Association between age at the time of surgery and recovery of urinary continence in men undergoing radical prostatectomy
Ghazal Khajir, MD, Jack Gagne, MD, Kamyar Ghabili, MD, Olamide Olawoyin, BS, Nathan Paulson, MD, Preston Sprenkle, MD.
Yale school of medicine, New Haven, CT, USA.
Background:Urinary incontinence is one of the most concerning complications of radical prostatectomy (RP). Therefore, studies have focused on predicting different preoperative factors such as age at the time of surgery. Older patients seem to be at relatively higher risk of urinary incontinence after RP. However, there is still a debate over the specific cutoff for age associated with increased postoperative urinary incontinence rate. We sought to assess the association between different pre- and intraoperative factors, including age at the time of surgery and recovery of urinary continence (UC) in men undergoing RP.

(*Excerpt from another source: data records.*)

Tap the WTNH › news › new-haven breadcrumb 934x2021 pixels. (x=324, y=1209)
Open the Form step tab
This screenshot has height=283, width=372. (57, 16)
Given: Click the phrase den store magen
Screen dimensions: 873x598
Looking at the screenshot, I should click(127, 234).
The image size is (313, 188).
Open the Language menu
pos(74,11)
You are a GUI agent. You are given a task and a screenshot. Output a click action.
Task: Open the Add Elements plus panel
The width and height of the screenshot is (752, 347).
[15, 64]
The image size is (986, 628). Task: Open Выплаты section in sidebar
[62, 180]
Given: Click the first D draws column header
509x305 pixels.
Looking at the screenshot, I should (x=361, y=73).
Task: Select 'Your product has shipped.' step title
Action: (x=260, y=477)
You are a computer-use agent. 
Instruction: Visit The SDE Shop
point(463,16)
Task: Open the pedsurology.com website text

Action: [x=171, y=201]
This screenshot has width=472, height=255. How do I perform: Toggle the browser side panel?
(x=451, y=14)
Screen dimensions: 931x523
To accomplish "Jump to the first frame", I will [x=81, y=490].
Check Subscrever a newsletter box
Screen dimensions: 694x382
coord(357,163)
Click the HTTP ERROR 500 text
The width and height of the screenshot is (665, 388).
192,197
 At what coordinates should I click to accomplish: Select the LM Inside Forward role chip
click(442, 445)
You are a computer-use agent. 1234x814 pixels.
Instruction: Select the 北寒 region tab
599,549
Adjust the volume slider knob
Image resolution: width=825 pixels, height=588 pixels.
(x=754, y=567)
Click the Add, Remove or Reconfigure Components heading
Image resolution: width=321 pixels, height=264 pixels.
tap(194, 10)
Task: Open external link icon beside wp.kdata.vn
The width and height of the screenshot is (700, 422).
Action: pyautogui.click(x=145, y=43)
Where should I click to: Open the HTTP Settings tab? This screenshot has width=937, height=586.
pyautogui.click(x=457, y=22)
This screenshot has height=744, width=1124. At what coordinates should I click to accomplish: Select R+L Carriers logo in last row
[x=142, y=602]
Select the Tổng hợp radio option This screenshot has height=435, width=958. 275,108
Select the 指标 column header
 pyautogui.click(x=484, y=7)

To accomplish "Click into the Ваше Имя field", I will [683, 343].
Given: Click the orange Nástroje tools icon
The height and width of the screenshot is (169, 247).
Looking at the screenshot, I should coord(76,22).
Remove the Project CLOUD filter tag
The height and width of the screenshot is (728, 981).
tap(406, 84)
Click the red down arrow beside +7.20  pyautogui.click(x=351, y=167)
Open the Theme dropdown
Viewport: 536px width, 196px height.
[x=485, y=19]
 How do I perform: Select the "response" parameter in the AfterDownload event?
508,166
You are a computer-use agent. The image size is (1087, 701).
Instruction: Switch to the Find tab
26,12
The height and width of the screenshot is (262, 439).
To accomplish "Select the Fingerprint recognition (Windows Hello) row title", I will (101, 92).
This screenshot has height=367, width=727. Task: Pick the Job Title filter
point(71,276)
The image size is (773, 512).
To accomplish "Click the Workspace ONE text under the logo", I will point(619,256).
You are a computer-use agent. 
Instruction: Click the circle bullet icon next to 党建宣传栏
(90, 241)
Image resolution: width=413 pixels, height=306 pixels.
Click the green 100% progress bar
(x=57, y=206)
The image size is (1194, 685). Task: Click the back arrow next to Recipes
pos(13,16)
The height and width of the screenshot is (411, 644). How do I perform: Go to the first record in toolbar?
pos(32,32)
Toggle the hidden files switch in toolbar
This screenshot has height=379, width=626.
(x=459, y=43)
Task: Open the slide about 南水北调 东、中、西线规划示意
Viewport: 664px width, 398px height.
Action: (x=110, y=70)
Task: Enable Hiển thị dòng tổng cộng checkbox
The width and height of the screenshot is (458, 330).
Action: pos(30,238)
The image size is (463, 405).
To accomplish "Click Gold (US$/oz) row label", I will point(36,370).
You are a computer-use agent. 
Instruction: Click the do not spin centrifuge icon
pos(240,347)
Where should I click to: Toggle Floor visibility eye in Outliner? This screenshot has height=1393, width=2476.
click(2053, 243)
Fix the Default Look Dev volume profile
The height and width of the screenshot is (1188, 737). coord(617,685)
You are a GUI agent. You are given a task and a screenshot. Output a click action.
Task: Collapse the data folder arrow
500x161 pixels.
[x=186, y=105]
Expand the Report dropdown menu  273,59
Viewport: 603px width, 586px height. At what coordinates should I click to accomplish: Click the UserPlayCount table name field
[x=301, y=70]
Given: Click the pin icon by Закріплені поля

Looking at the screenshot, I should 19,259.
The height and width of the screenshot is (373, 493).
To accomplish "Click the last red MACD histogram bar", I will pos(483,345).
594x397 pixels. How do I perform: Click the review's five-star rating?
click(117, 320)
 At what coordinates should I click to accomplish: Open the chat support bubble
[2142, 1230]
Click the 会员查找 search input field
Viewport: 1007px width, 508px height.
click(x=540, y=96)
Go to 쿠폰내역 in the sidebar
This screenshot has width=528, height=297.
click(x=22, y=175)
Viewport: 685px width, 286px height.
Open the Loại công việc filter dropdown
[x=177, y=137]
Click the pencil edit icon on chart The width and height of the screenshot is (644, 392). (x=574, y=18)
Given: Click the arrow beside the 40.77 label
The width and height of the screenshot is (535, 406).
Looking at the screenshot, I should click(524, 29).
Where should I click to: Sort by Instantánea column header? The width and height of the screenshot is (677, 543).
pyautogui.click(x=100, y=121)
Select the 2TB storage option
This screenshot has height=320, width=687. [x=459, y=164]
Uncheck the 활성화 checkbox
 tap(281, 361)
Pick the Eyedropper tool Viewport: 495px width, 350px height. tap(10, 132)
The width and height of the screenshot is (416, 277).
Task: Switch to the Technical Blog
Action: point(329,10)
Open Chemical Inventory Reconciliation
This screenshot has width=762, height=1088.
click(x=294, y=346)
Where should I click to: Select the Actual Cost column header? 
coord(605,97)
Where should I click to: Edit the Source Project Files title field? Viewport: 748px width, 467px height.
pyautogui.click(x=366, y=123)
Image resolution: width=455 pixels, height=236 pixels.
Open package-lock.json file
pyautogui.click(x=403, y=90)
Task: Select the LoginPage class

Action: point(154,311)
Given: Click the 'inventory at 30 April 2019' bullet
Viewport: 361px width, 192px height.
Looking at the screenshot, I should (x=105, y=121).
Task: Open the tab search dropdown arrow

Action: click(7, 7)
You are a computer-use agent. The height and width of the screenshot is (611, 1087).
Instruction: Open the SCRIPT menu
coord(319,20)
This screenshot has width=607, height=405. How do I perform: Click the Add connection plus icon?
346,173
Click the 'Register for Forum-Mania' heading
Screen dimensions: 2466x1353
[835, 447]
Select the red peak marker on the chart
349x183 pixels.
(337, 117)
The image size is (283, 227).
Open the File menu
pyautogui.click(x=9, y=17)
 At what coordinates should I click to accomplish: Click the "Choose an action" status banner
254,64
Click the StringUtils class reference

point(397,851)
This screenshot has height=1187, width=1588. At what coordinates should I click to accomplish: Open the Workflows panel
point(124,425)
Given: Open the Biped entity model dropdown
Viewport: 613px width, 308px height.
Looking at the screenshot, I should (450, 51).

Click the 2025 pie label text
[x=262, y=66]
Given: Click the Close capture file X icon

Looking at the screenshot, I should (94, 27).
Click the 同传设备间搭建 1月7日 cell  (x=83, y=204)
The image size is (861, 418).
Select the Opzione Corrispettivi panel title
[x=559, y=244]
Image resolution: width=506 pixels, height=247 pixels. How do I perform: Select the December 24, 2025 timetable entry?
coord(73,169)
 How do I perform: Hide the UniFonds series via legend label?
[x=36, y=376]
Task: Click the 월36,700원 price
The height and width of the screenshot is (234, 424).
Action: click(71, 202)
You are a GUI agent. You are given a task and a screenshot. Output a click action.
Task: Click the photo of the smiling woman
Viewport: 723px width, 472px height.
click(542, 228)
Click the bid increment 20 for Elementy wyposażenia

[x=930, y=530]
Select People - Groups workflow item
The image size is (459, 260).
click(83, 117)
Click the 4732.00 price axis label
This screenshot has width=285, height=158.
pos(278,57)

Methods:Between April 2013 and September 2020, men undergoing robotic-assisted laparoscopic prostatectomy (RALP) by a single urologist for clinically localized or locally advanced prostate cancer in our institution were studied. Age at the time of surgery, body mass index (BMI), type of surgical approach (nerve-sparing, Retzius-sparing), MRI-based prostate volume, preoperative PSA, serum testosterone level, and pathological T stage as well as Gleason grade group were documented. Achievement of UC was defined as wearing no pads or an occasional security pad by patient-reported daily pad usage within 3 (early) and 12 months (late) after RALP.
Results:One hundred seventy-eight patients underwent RALP. The median age of patients was 63 years old (interquartile range 58-67). Postoperatively, 65 (36.5%) and 133 (74.7%) men achieved early (3 months) and late (12 months) recovery of UC, respectively. Multivariate logistic regression revealed that younger age (OR 1.16; 95%CI 1.05-1.29; p=0.006) with lower BMI (OR 1.23; 95%CI 1.03-1.47; p=0.02) who underwent Retzius-sparing surgery (OR 5.12; 95%CI 1.37-19.05; p=0.01) showed early recovery of UC. Among different age categories, age of 60 years or younger was significantly associated with the achievement of early UC (OR 4.54; 95%CI 1.35-14.28; p=0.01).
Conclusion:Early recovery of UC is primarily associated with patient-driven characteristics such as age and BMI. Age ≤60 years was associated with the achievement of early UC.